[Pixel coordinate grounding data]
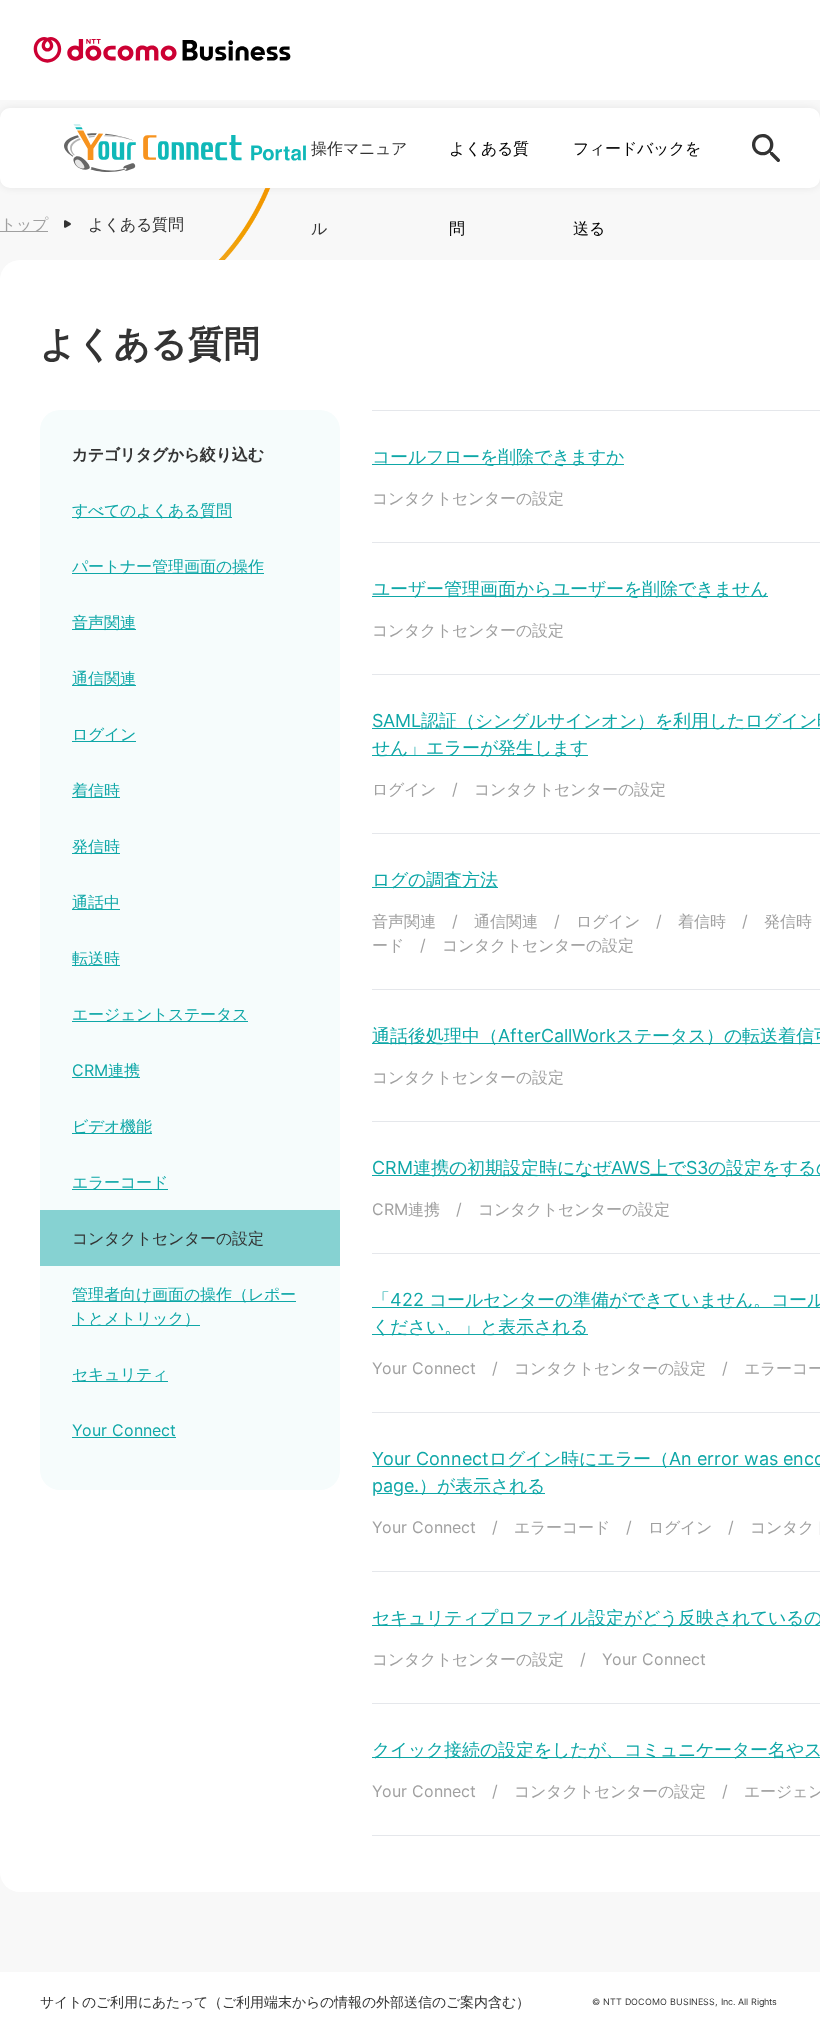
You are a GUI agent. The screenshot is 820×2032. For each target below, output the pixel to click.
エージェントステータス (160, 1014)
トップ (24, 224)
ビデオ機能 (112, 1126)
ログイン (104, 734)
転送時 (96, 958)
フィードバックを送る (637, 188)
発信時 (96, 846)
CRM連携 (106, 1070)
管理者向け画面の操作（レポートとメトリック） (184, 1306)
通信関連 (104, 678)
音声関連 (104, 622)
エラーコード (120, 1182)
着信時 (96, 790)
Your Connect (124, 1430)
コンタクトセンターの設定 (168, 1238)
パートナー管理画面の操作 (168, 566)
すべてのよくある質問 (152, 510)
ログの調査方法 (435, 879)
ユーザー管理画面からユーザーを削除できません (570, 588)
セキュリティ (120, 1374)
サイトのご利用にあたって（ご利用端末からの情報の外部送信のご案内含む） (285, 2001)
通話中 (96, 902)
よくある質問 (489, 188)
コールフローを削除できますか (498, 456)
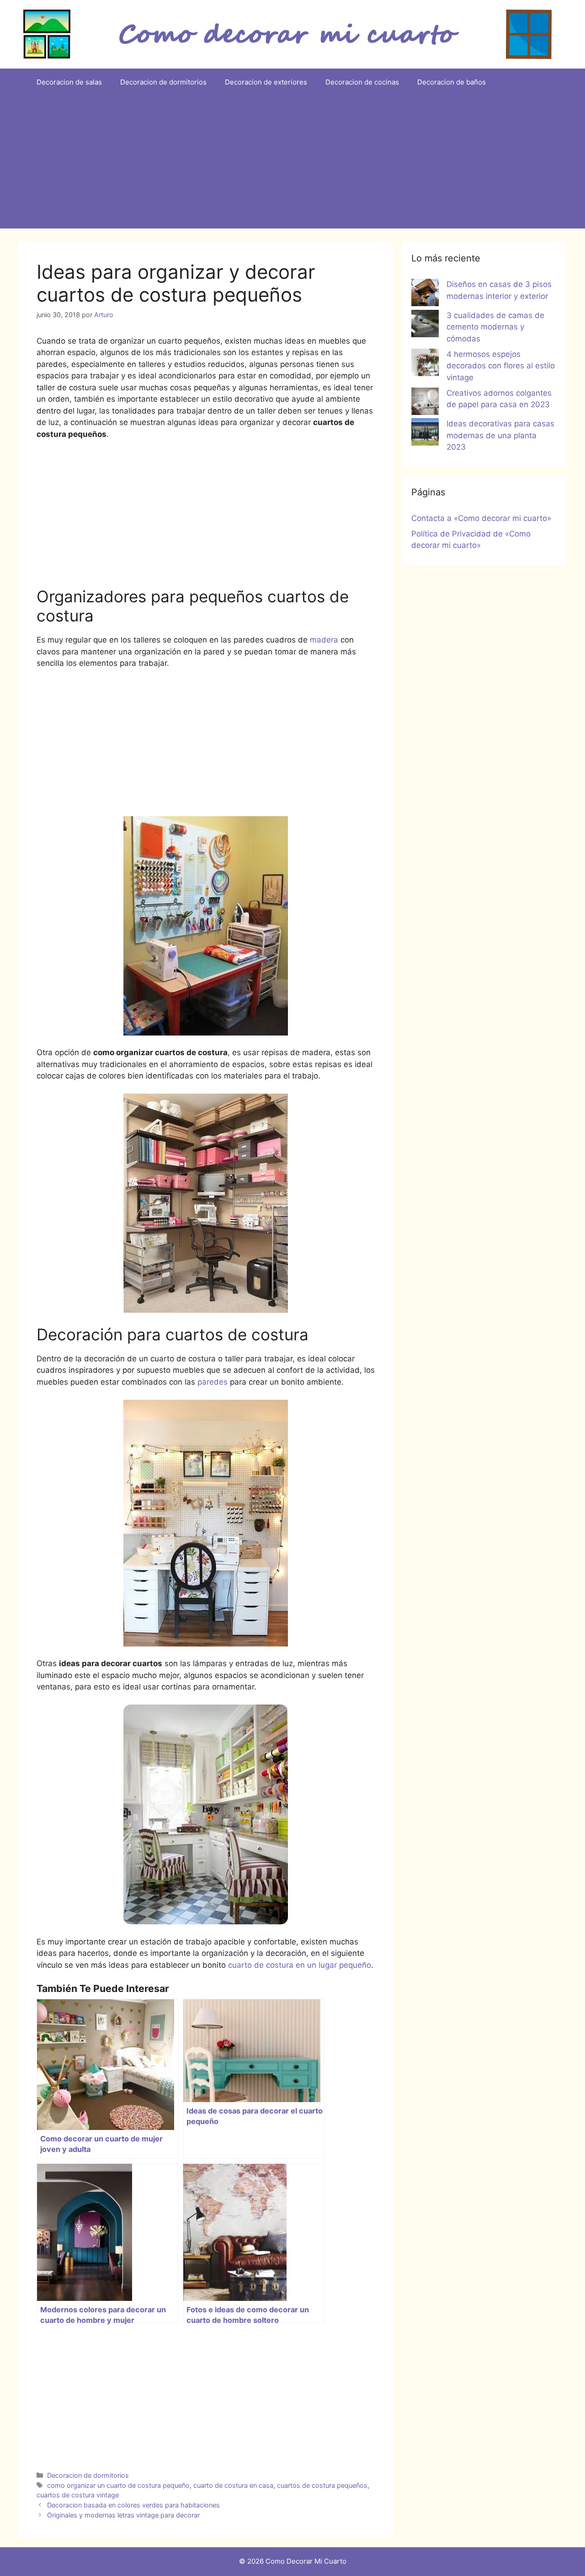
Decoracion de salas (69, 82)
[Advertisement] (292, 164)
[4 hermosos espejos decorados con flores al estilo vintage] (425, 364)
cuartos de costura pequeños (322, 2485)
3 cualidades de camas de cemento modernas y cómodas (495, 327)
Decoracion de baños (451, 82)
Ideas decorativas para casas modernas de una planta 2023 (500, 435)
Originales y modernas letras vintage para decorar (123, 2515)
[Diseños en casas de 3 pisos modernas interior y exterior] (425, 294)
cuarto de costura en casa (233, 2485)
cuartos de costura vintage (78, 2495)
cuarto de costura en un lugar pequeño (299, 1965)
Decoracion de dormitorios (163, 82)
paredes (212, 1381)
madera (324, 639)
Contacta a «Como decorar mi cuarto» (481, 518)
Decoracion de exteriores (266, 82)
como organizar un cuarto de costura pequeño (118, 2485)
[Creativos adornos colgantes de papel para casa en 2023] (425, 403)
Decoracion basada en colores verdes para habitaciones (133, 2505)
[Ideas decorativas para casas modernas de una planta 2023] (425, 433)
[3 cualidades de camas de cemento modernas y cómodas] (425, 325)
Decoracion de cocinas (362, 82)
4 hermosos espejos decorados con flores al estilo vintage (501, 366)
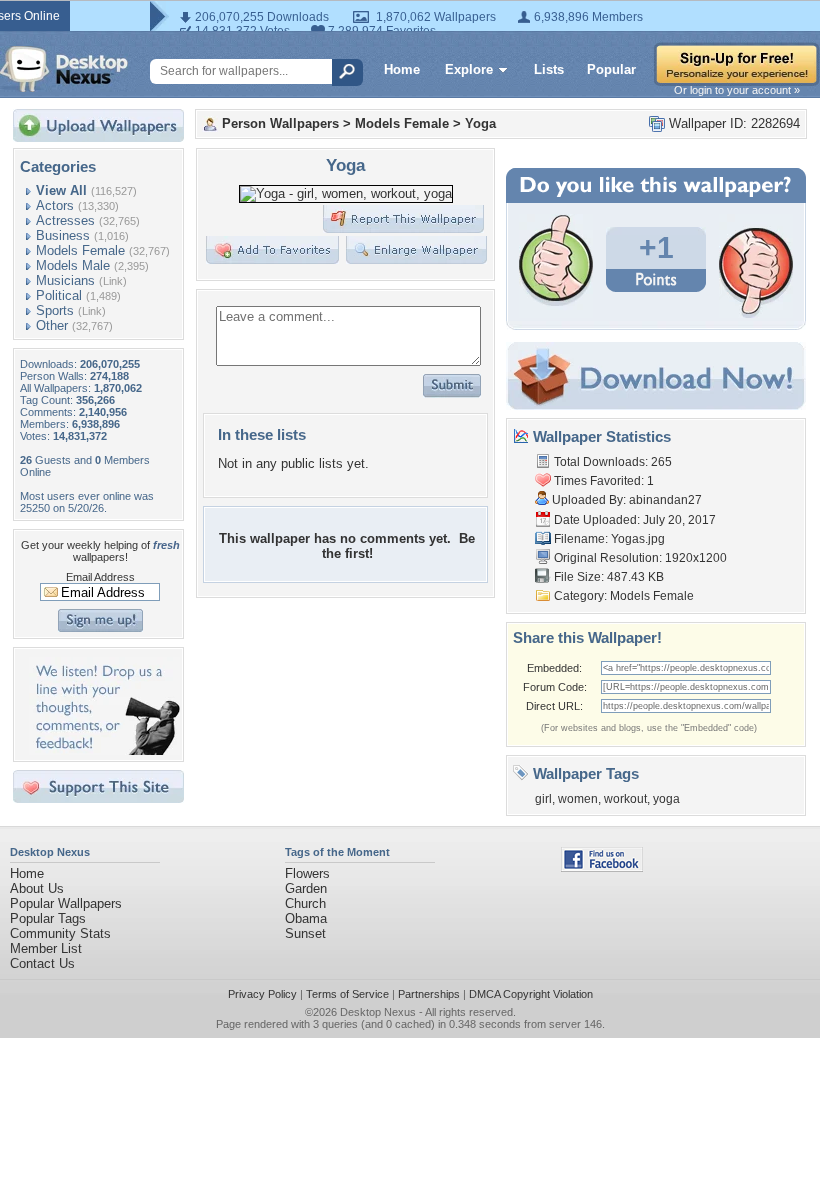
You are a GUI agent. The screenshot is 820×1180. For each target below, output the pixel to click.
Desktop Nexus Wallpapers (64, 69)
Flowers (307, 873)
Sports (55, 310)
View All (61, 190)
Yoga (480, 123)
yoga (666, 799)
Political (59, 295)
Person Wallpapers (280, 123)
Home (402, 69)
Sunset (305, 933)
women (578, 799)
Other (52, 325)
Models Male (73, 265)
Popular (611, 69)
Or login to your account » (737, 90)
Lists (549, 69)
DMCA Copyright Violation (531, 994)
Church (305, 903)
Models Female (80, 250)
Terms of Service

#### [TASK PROMPT]
Beginning with the line above that contains "通信関連 (104, 678)" and finishing with the line that contains "cuartos de costura pequeños (322, 2485)", print those lines exactly and only. Skip all pictures.

#### [EXERCISE SOLUTION]
通信関連 (104, 678)
音声関連 (104, 622)
エラーコード (120, 1182)
着信時 (96, 790)
Your Connect (124, 1430)
コンタクトセンターの設定 (168, 1238)
パートナー管理画面の操作 (168, 566)
すべてのよくある質問 (152, 510)
ログの調査方法 (435, 879)
ユーザー管理画面からユーザーを削除できません (570, 588)
セキュリティ (120, 1374)
サイトのご利用にあたって（ご利用端末からの情報の外部送信のご案内含む） (285, 2001)
通話中 (96, 902)
よくある質問 (489, 188)
コールフローを削除できますか (498, 456)
Decoracion de salas (69, 82)
[Advertisement] (292, 164)
[4 hermosos espejos decorados con flores al estilo vintage] (425, 364)
cuartos de costura pequeños (322, 2485)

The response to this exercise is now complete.